Post # 1
When I was in high school, I was a teacher’s aide for kindergarten and first grade students. It was a small school, and I developed (and still have) a great relationship with most of the kids I worked with. The ones I still keep in touch with have all met and like FH. I want to invite them to the wedding, but we’re trying to keep the guest list small.
Problem is, I have all these extended family members that I feel obligated to invite, most of which I rarely see. Some I see about 2-3 times a year. Some are children. I can’t justify saying, “Sorry, Aunt and Uncle, you can’t bring your child, but these completely unrelated kids will be there.” (Obviously not actually saying it, but you know.)
There’s too many of the kids to make part of the bridal party, so I think I’m just going to have to A) Make the guest list bigger or B) Just not invite them.

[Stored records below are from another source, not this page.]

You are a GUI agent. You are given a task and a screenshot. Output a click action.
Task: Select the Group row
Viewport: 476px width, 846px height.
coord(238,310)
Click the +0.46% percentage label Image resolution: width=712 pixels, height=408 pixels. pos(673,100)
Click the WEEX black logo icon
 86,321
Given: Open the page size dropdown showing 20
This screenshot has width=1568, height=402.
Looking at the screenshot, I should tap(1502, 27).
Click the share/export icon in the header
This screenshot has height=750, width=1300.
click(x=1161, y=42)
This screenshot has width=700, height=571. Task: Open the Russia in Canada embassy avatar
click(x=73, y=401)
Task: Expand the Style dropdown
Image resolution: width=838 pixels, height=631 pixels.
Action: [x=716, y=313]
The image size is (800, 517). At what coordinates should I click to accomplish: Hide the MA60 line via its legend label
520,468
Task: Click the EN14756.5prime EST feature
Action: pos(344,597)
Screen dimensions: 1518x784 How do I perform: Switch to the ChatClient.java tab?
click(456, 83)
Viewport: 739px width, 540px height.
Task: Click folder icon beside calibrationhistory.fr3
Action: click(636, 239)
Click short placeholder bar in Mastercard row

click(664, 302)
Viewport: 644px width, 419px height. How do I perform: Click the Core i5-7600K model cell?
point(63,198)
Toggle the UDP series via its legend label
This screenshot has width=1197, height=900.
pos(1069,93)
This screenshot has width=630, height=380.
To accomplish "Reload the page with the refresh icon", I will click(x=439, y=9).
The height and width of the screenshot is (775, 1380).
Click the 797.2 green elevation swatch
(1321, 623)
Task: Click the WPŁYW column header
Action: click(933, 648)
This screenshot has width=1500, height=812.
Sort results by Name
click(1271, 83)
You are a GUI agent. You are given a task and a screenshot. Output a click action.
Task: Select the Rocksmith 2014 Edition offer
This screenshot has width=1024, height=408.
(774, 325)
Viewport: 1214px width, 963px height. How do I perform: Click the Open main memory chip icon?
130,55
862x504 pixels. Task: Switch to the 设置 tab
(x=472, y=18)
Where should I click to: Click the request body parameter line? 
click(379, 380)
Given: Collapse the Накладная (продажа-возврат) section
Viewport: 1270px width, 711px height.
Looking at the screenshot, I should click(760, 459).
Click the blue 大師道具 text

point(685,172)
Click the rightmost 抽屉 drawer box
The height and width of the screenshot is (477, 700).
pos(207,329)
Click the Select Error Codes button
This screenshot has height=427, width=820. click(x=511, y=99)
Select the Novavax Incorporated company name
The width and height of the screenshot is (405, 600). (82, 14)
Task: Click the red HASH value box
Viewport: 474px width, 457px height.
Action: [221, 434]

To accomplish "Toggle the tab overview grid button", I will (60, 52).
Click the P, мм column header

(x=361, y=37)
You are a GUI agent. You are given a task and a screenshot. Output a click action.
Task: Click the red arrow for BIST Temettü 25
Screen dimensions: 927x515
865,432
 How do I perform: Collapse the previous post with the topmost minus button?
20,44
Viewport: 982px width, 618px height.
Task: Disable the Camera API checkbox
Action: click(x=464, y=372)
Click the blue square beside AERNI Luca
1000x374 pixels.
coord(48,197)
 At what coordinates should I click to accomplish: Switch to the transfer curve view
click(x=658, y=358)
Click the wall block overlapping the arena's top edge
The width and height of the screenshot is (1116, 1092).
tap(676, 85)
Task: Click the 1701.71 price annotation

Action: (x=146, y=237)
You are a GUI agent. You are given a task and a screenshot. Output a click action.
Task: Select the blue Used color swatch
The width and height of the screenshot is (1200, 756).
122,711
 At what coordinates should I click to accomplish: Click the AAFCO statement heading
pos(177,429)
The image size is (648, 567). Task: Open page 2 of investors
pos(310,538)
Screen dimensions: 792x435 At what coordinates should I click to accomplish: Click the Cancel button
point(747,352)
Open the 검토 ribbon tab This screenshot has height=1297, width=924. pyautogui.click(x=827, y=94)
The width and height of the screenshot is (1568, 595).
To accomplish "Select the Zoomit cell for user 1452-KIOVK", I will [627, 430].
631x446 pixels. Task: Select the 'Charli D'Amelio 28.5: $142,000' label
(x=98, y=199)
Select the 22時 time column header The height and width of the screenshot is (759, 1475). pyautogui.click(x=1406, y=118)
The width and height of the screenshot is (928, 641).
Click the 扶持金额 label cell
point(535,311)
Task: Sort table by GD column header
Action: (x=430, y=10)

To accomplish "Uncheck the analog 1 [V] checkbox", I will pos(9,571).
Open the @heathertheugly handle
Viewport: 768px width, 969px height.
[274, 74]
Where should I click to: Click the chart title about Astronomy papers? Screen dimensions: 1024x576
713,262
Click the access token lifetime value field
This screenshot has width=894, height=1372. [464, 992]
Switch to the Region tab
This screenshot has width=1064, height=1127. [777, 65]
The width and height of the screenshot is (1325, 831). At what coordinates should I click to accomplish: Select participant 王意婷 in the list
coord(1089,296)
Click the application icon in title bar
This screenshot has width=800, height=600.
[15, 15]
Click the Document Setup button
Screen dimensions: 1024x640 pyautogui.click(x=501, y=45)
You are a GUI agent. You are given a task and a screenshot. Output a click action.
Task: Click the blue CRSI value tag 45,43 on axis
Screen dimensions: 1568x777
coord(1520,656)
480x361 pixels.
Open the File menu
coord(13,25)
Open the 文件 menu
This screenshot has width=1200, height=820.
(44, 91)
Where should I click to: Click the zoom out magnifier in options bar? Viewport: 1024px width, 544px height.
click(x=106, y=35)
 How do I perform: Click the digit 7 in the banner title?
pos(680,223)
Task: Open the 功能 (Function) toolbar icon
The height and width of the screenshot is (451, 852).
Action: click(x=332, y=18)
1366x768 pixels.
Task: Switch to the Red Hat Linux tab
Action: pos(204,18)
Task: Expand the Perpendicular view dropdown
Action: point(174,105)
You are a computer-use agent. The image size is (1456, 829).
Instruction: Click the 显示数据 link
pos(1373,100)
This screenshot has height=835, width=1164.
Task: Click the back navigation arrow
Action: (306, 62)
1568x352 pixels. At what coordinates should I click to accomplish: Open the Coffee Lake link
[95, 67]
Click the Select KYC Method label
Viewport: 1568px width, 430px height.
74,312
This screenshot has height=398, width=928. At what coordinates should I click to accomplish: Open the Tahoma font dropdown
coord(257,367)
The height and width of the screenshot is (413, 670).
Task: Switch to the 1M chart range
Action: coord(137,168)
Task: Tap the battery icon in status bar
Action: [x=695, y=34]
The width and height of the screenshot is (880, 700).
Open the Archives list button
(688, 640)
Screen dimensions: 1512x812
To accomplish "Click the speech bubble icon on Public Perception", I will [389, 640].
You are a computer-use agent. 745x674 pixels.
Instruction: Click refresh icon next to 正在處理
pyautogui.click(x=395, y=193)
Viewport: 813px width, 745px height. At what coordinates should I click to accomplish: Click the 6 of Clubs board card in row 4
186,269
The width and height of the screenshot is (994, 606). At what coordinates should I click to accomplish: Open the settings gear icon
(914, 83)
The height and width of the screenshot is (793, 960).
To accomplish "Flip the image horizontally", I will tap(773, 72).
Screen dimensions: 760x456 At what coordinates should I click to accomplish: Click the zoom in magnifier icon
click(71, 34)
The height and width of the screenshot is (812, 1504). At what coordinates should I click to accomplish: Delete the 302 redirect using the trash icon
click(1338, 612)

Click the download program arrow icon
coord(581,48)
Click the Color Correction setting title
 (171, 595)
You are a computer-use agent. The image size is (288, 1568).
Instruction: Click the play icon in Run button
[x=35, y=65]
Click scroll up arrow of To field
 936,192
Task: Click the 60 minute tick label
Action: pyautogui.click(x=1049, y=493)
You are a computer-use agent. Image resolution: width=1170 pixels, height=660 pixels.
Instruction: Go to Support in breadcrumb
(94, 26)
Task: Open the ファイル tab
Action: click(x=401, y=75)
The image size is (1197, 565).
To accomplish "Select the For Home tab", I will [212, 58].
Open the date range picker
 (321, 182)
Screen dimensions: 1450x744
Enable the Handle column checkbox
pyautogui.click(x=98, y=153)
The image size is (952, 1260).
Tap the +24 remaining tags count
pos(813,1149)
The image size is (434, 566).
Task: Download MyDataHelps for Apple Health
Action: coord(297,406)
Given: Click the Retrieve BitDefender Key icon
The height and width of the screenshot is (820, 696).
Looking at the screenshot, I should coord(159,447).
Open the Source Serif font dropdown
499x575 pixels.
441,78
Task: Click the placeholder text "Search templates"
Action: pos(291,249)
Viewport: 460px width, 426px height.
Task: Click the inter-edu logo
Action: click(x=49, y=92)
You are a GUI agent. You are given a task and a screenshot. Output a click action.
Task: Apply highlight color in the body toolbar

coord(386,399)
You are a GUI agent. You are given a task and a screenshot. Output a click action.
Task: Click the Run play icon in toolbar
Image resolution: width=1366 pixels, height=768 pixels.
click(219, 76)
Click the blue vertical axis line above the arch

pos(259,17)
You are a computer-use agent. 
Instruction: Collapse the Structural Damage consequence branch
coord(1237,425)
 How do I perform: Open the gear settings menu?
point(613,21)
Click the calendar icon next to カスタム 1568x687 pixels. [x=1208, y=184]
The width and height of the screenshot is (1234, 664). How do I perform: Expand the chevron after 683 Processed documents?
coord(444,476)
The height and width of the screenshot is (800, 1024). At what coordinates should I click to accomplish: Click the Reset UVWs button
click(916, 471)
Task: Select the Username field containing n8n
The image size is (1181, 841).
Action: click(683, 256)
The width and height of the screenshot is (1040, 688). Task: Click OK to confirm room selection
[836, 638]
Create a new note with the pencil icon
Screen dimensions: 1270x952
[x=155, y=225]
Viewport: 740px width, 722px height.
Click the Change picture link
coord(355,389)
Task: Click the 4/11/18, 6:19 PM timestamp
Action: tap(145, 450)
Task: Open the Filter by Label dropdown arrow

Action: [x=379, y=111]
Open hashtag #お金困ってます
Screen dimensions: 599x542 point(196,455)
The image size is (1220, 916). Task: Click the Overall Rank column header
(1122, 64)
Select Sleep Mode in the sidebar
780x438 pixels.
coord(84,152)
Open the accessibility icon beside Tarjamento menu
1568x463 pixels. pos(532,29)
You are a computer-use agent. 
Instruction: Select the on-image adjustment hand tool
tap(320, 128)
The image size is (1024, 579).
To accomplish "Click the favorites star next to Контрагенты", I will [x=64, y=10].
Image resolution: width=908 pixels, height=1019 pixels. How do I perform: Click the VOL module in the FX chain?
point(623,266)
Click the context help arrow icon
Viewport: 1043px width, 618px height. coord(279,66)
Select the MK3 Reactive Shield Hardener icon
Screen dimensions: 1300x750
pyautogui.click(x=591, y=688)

Luckily I’ve got a while to figure this out, but working on my guest list on TK is really making me think about it.
Post # 3
I say, invite them all or have a thick skin. We invited all kids, but that was because Fiance was willing to pay for them. They are cheap 🙂
However, there is no rule that you have to treat all kids equally and that you have to invite them all. Just be polite, firm, and don’t mention that some kids will be invited and others won’t be.
Post # 4
@mepayne: I’m not sure why the hate on for etiquette based on this situation you described.
You are free to invite whomever you like to share in your day. You are the hosts, and you determine the guest list. It would be most rude for a guest to question that.
The only etiquette “rule” about who must be invited is that social units must be invited together. Other then that, it is fully your discretion. No one is entitled to an invitation, regardless of their familial relationship.
Post # 5
@andielovesj: I’ve always heard that etiquette says all or no kids… or you set a specific cut off, which is usually only the bridal party, immediate family + bridal party, or close family (like first cousins) + immediate family + bridal party.
Post # 6
@mepayne: No. People often default to this because it can be easier. But it is certainly not required.
In fact, one could argue that it is more polite to not invite someone to witness such an important and intimate event, if they do not have the relationship to back that up.
The only people that must be invited are the other halves of social units.